• SUPPLIED TEXT:
:::

Casual notes on show-biz books, memoirs and studies, dust gatherers, and hot off the presses.
Book Review by Samuel L. Leiter . . .
Carrie Courogen, Miss May Does Not Exist: The Life and Work of Elaine May, Hollywood’s Hidden Genius (New York: St. Martin’s Press, 2024), 386pp.
15th Edition.
Hard as it is to believe, Carrie Courogen’s superb Miss May Does Not Exist is the first thorough biography of actress, comedienne, filmmaker, and director Elaine May (coincidentally, an 80-page bio was also recently published). Regardless of the title (which quotes the complete bio May wrote for the jacket of her 1958 album with Mike Nichols), she still very much exists, although things appear to have quieted down post-Covid; which, given that she’s 92, is only to be expected. Nevertheless, with her track record for surprises, one can never be sure she still hasn’t got something up her sleeve. After all, she was 86 in 2018 when she returned to Broadway acting after 60 years to star in The Waverly Gallery and won a Tony as Best Actress in a Play.

:::

• EXTRACTED MATERIAL:
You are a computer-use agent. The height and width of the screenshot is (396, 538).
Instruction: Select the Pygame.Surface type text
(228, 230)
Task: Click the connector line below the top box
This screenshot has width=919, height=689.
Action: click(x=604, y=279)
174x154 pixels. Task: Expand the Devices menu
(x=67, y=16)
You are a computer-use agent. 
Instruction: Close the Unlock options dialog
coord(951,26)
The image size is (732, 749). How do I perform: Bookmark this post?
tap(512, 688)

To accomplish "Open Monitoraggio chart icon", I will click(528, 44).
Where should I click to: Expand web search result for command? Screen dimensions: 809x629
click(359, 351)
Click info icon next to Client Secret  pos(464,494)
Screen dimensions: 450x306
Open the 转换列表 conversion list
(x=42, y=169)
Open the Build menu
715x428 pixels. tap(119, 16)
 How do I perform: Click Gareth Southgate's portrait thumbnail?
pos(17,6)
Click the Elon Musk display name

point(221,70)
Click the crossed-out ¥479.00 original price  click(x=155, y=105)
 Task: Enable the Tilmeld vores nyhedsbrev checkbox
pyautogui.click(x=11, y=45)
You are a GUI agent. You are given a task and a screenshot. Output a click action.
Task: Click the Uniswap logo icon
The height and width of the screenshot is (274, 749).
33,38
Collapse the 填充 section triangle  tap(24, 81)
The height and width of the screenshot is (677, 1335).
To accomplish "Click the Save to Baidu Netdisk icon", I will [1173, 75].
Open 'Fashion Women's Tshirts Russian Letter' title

:::

• ACTIONS TO TAKE:
[1] Write out the part of the Elaine May book review from "Casual notes on" up to and including "Press, 2024), 386pp.".
[2] For each statement below, say yes or no as to whether the Elaine May book review supports it, and quote the words of the review that decide it. (a) The review calls Courogen's book the first thorough biography of Elaine May. (b) The book's title quotes a bio May wrote for the jacket of her 1958 album with Mike Nichols. (c) May returned to Broadway acting at age 92.

• RESULTS:
[1]
Casual notes on show-biz books, memoirs and studies, dust gatherers, and hot off the presses.
Book Review by Samuel L. Leiter . . .
Carrie Courogen, Miss May Does Not Exist: The Life and Work of Elaine May, Hollywood’s Hidden Genius (New York: St. Martin’s Press, 2024), 386pp.

[2]
(a) Yes: "is the first thorough biography of actress, comedienne, filmmaker, and director Elaine May"
(b) Yes: "which quotes the complete bio May wrote for the jacket of her 1958 album with Mike Nichols"
(c) No: "she was 86 in 2018 when she returned to Broadway acting after 60 years"